◆ TASK
Scan the records for lines with the word "This", and copy every such line.

◆ RECORD EXCERPTS
^^^^
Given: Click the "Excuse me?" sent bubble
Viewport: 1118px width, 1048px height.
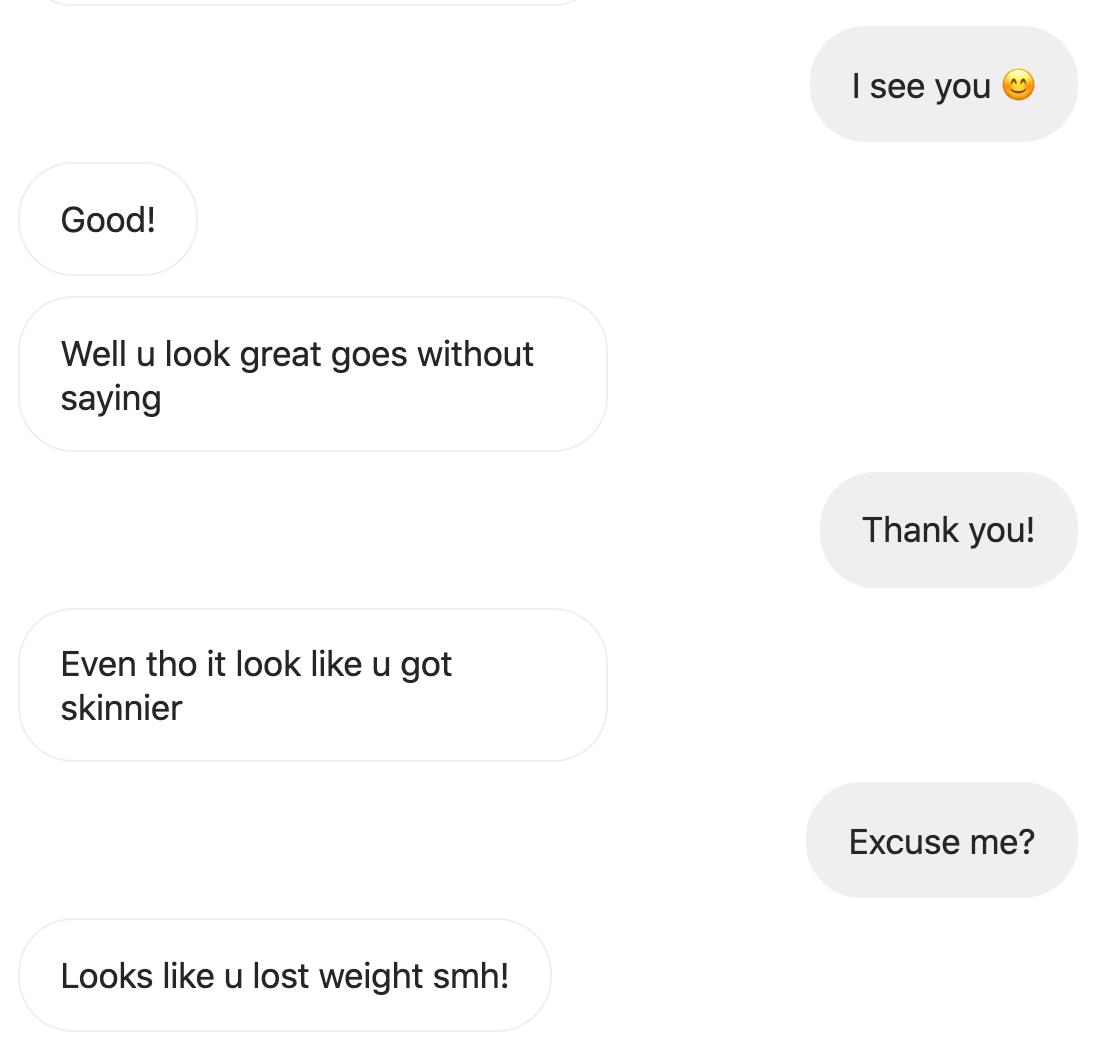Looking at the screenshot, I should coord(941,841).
^^^^
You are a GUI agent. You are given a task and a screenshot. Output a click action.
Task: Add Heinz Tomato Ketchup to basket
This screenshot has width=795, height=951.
^^^^
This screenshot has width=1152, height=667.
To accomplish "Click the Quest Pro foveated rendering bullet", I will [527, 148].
^^^^
◆ YOUR RESPONSE
This screenshot has width=795, height=951.
This screenshot has width=1152, height=667.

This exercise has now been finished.